Wilk z profilu jest stosunkowo łatwy do przedstawienia. Nie ma tu skomplikowanych stawów, które byłyby widoczne, skrótów anatomicznych mogących sprawić problem. Jednak jest dużo sierści, której rysowanie, szczególnie ołówkiem może okazać się nieco żmudnym zadaniem.
Na zdjęciu, z którego korzystałam widnieje skupione, patrzące przed siebie zwierzę. Aby stworzyć portret w oparciu o fotografię potrzebujemy:
-papieru dowolnej wielkości, która nam odpowiada (ja wybrałam Fabriano Accademia w rozmiarze 30x40 cm)
-ołówków, w zależności jakie lubimy, na pewno przynajmniej jeden miękki 6B lub 7B, twardy B lub 2B oraz ołówek automatyczny lub taki, którym będzie nam wygodnie operować przy rysowaniu sierści
-ręczniki papierowe
-patyczek kosmetyczny
-gumki: chlebowa i zwykła
-biały długopis żelowy (jest to rzecz zbędna, ale całkiem przydatna)
-wybrane zdjęcie, no chyba, że wybieramy się do ZOO lub lasu ;)
Jeśli korzystamy z fotografii, dokładnie przyglądamy się zdjęciu i zaznaczamy główne figury geometryczne, wpisujące się w sylwetkę zwierzęcia. Możemy sobie je narysować w dowolnym programie graficznym lub na wydrukowanym zdjęciu.
Następnie umieszczamy miękkim ołówkiem owe figury z zachowaniem proporcji na naszej kartce (możemy je sobie zmierzyć ołówkiem) Rysujemy też linie proste, biegnące wzdłuż krawędzi pyska, karku, szyi. Jest to główny zarys naszej pracy.

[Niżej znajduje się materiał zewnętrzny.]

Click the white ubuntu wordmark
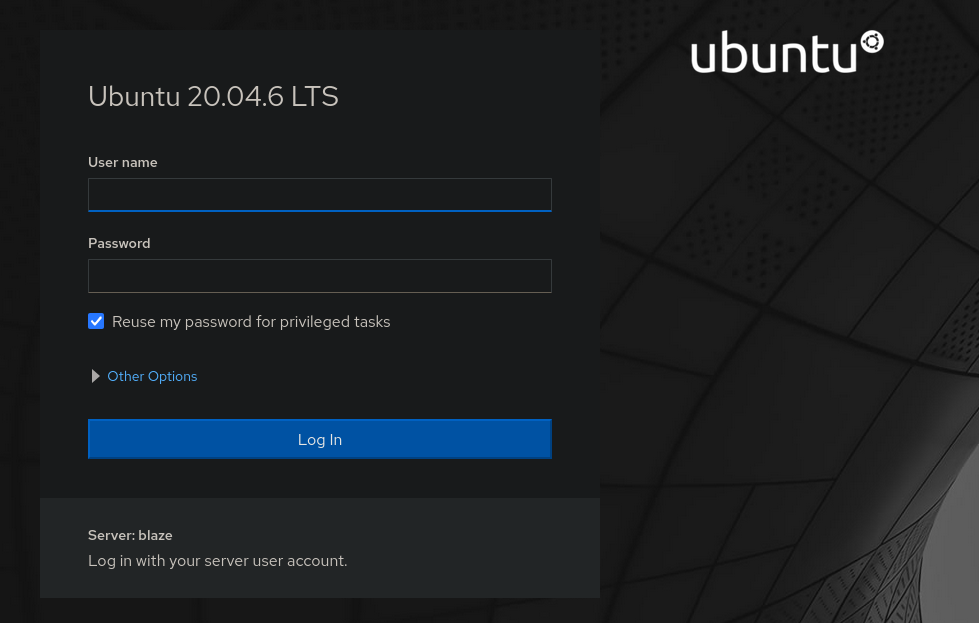The width and height of the screenshot is (979, 623). 774,54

Następnie sprawdzamy poprawność proporcji naszych figur oraz długość linii. Po tej czynności prowadzimy płynne linie, zarysowując kontury zwierzęcia z uwzględnieniem pomocniczych figur. Staramy się prowadzić kreskę starannie, dobrze przyglądając się zdjęciu. W miejscach występowania dużej ilości sierści nie musimy zwracać zbyt dużej uwagi na szczegóły. Robimy to twardym ołówkiem.

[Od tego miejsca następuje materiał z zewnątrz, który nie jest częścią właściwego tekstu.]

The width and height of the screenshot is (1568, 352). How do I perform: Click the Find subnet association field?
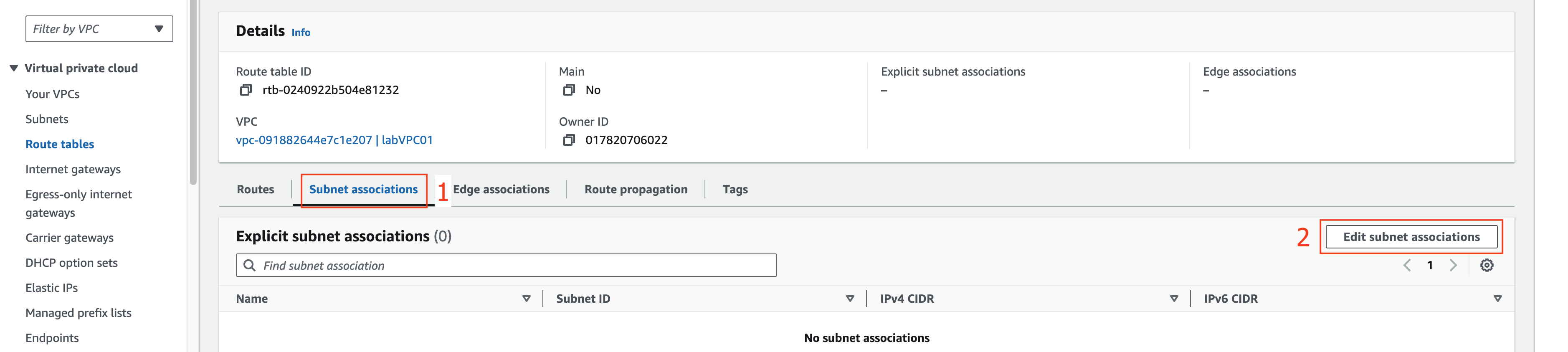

Kiedy mamy zaznaczone kontury i nasz szkic jest prawie gotowy, możemy wymazać linie pomocnicze oraz zaznaczyć na rysunku najciemniejsze partie, aby nie przeoczyć niczego w następnych etapach. Mrużąc oczy i spoglądając na zdjęcie doskonale zauważymy fragmenty o największym zacienieniu. Zaznaczamy je więc na rysunku prowadząc kreskę zgodną z kierunkiem, w którym rośnie sierść wilka,




Dobrze byłoby zająć się tłem, jeśli mamy ochotę uwzględnić je w naszym rysunku. Dla mnie tło w przypadku fragmentów jasnej sierści jest niezbędne- możemy później poszczególne włosy wyciągnąć gumką z tła. Moje tło zostało wykonane najpierw przy użyciu ołówka 6B. Po zarysowaniu całej kartki użyłam ręcznika papierowego, aby rozprowadzić równomiernie grafit. Następnie nałożyłam kolejną warstwę ołówkiem automatycznym, roztarłam uzyskując efekt rozmycia i gumką chlebową dodałam refleksy światła na dalszym planie.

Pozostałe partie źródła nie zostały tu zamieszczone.